## Problem description
Copy every record exactly, and keep the pictures out.

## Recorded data
[Start of section]

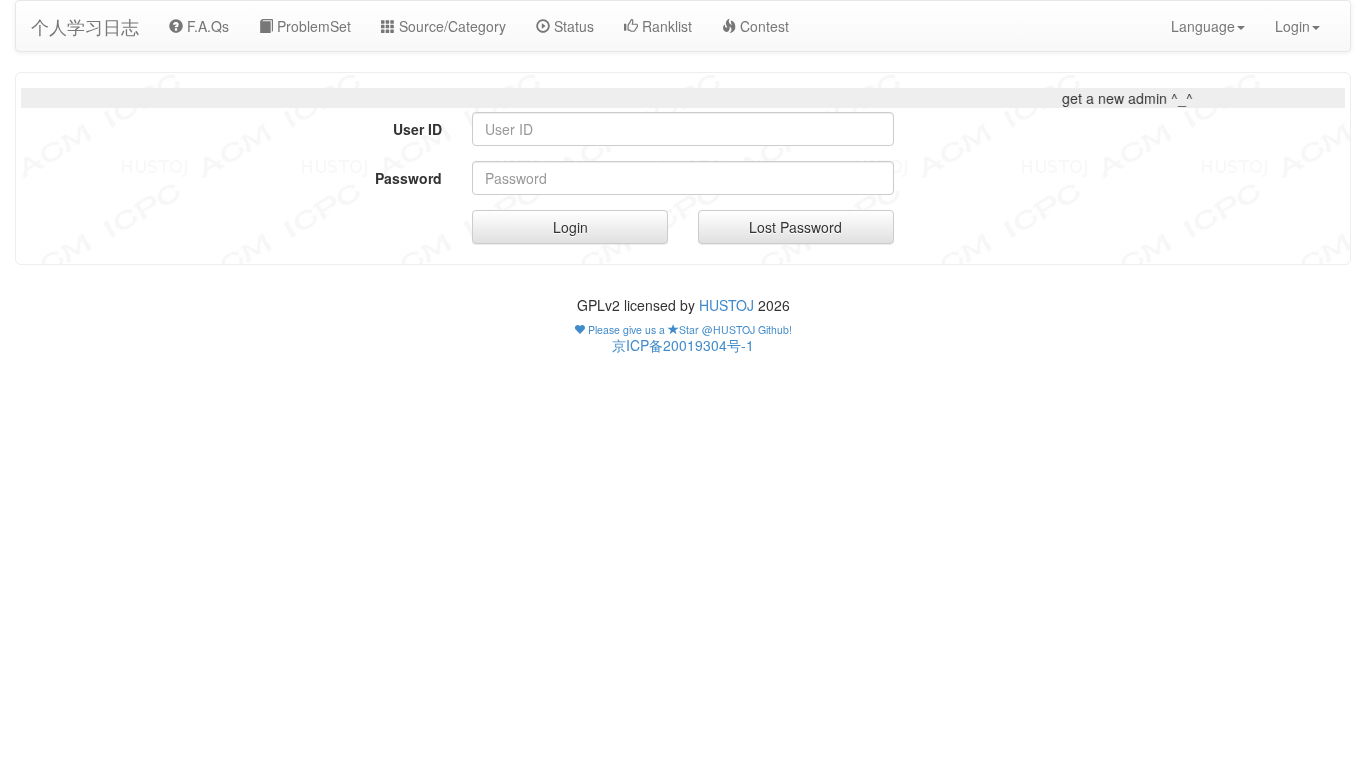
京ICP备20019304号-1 (683, 345)
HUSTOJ (726, 305)
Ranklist (665, 26)
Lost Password (795, 227)
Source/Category (450, 26)
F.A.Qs (206, 26)
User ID (417, 129)
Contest (762, 26)
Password (408, 178)
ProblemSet (312, 26)
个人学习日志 (85, 26)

[End of section]

## Written response
京ICP备20019304号-1 (683, 345)
HUSTOJ (726, 305)
Ranklist (665, 26)
Lost Password (795, 227)
Source/Category (450, 26)
F.A.Qs (206, 26)
User ID (417, 129)
Contest (762, 26)
Password (408, 178)
ProblemSet (312, 26)
个人学习日志 (85, 26)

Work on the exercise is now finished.